----- Information given
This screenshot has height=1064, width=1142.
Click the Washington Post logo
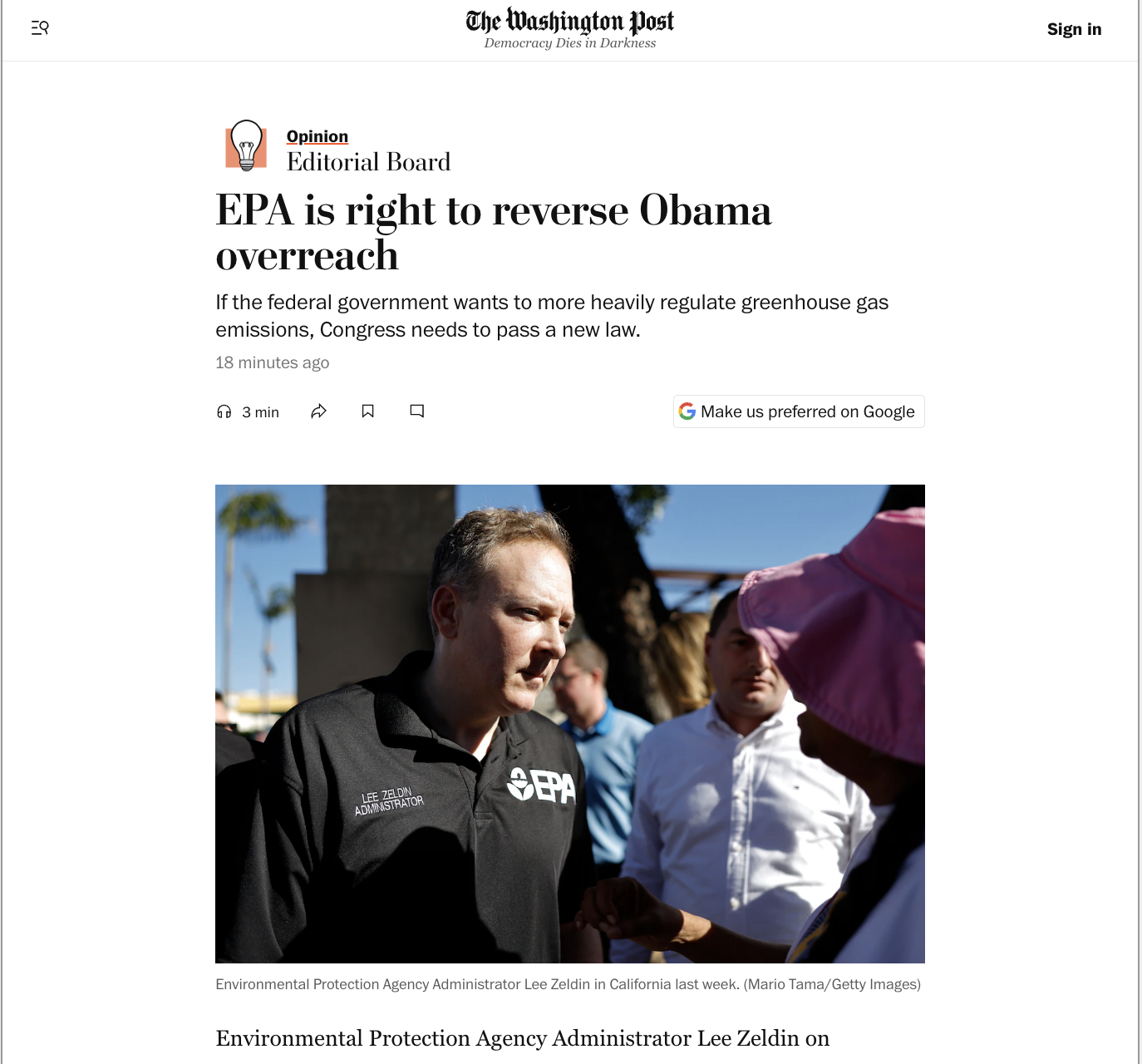coord(570,22)
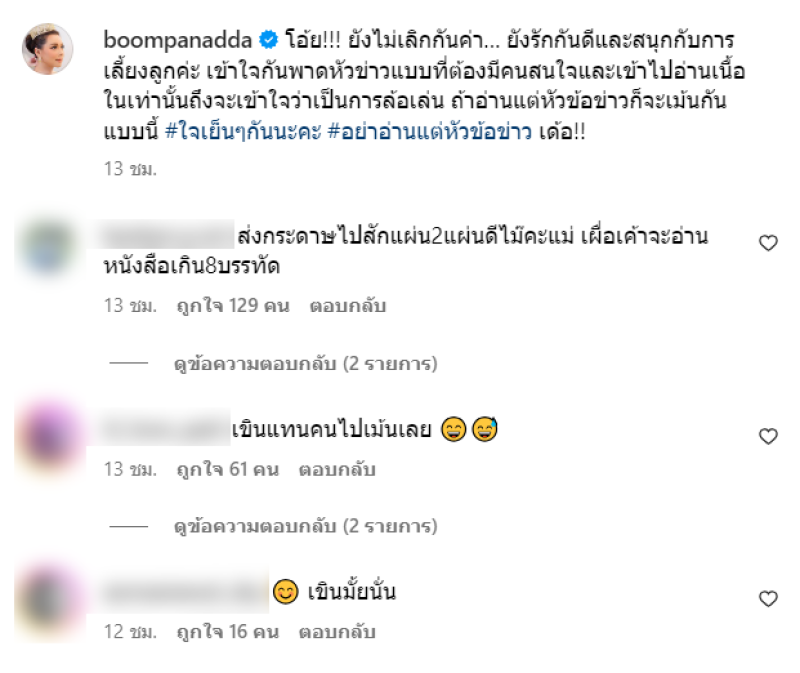The height and width of the screenshot is (673, 800).
Task: Open the blurred avatar of the first commenter
Action: (x=48, y=246)
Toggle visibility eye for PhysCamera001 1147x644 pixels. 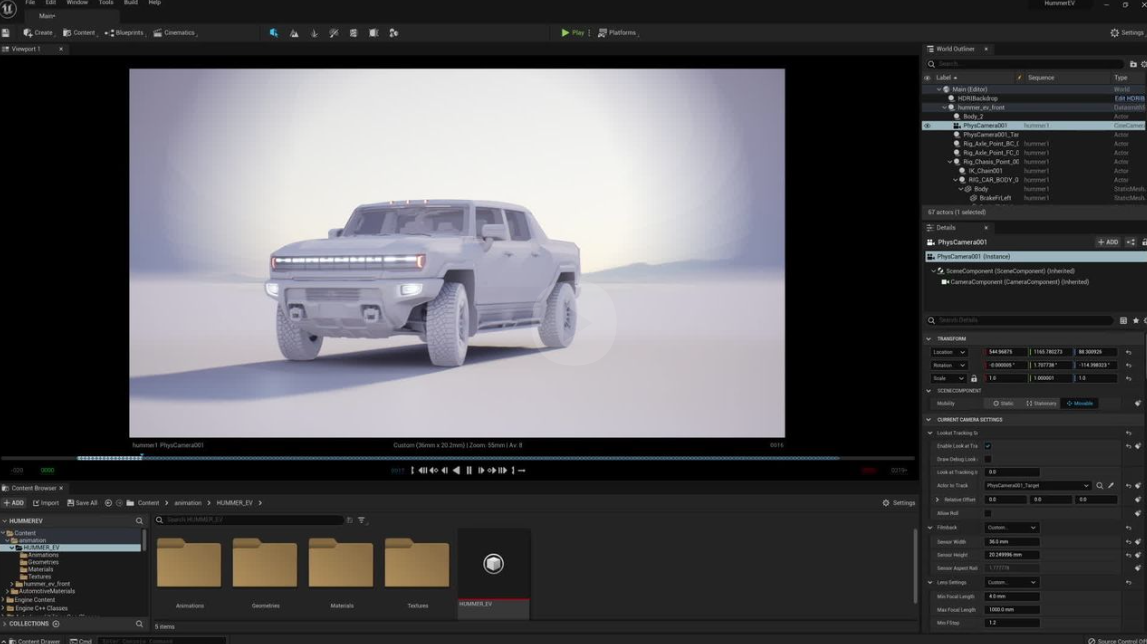pos(927,126)
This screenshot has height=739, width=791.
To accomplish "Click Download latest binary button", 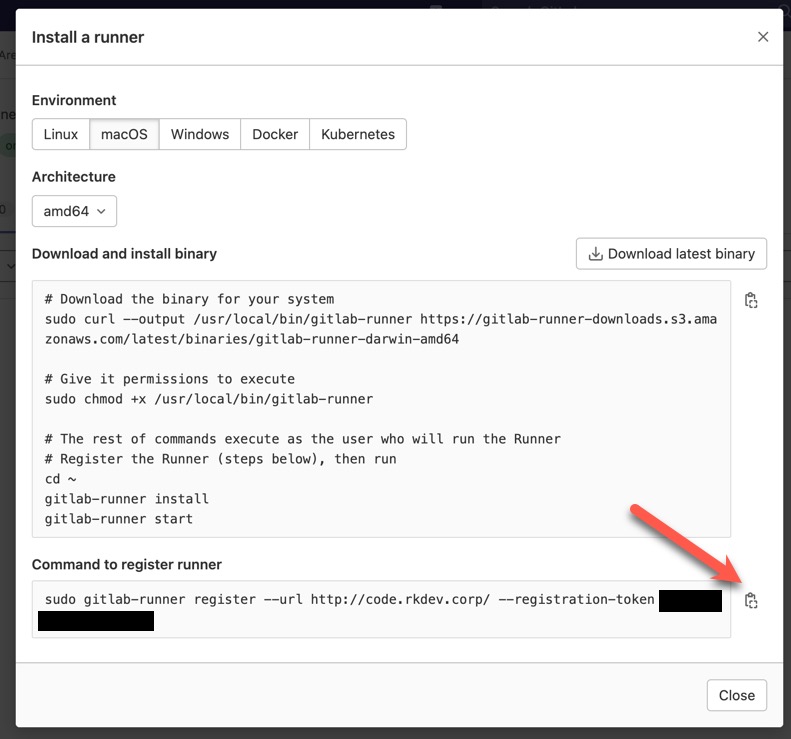I will 671,254.
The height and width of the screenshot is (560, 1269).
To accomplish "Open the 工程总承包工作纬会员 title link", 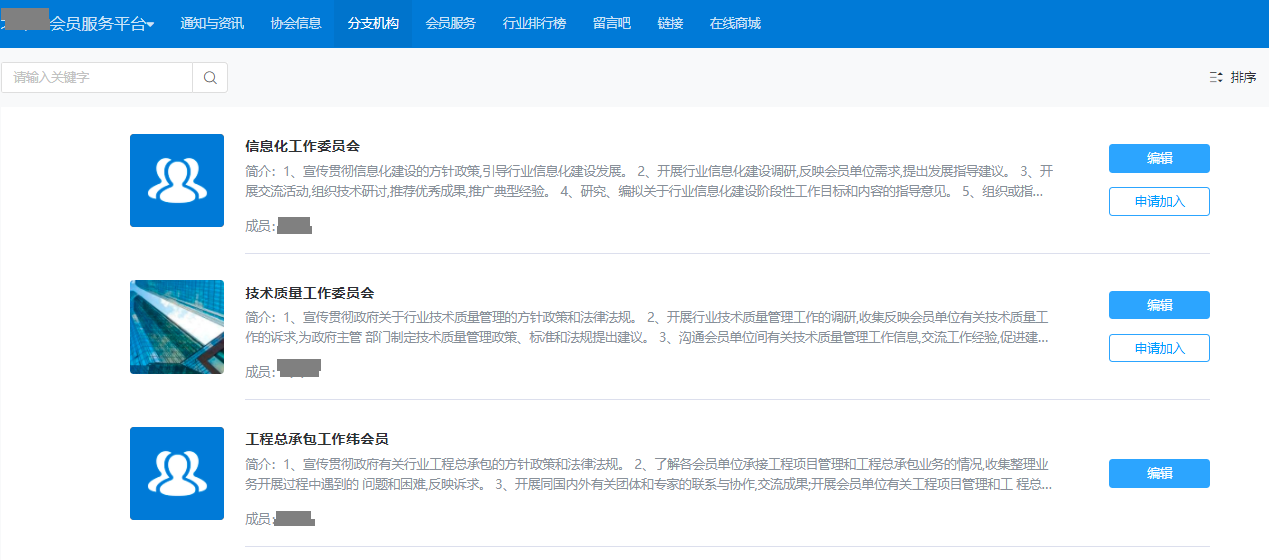I will pyautogui.click(x=317, y=439).
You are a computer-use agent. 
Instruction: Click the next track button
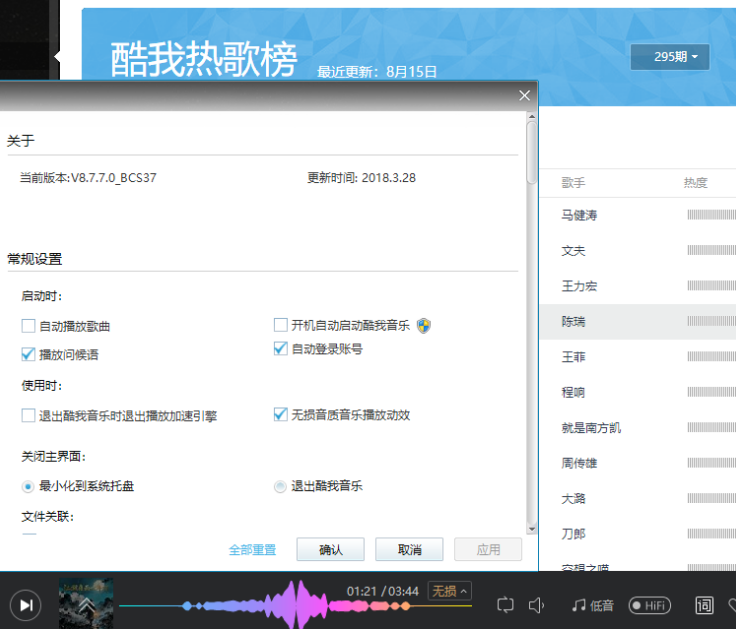pos(26,604)
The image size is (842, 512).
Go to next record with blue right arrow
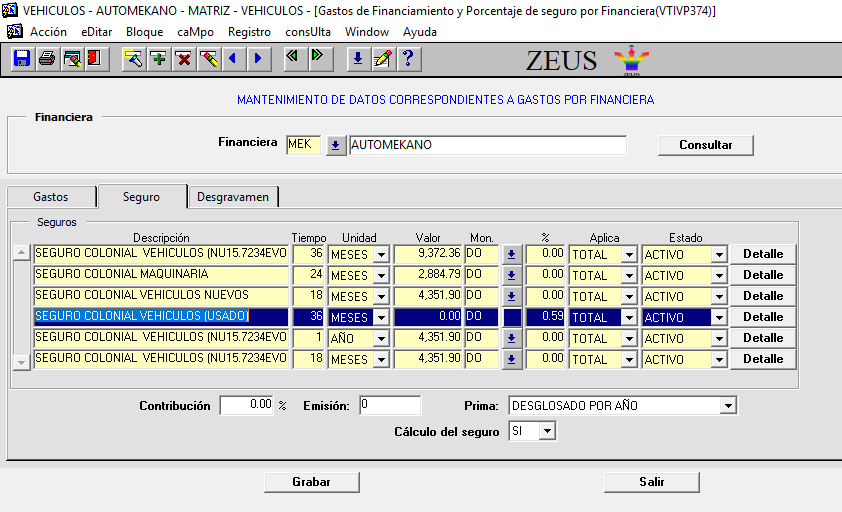coord(258,59)
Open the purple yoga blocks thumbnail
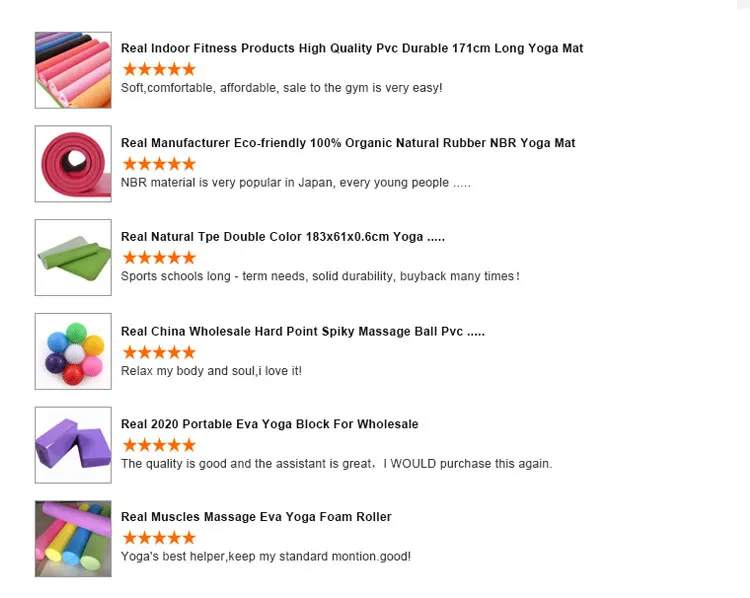This screenshot has width=750, height=598. (73, 445)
----------
**Task details**
Return only the lines from the one that contains "Go to next record with blue right arrow" through the closing line of the data, inclusive, reproduced exactly and with every picture left out.

**Exercise solution**
Go to next record with blue right arrow
coord(258,59)
Open the purple yoga blocks thumbnail
This screenshot has width=750, height=598. (73, 445)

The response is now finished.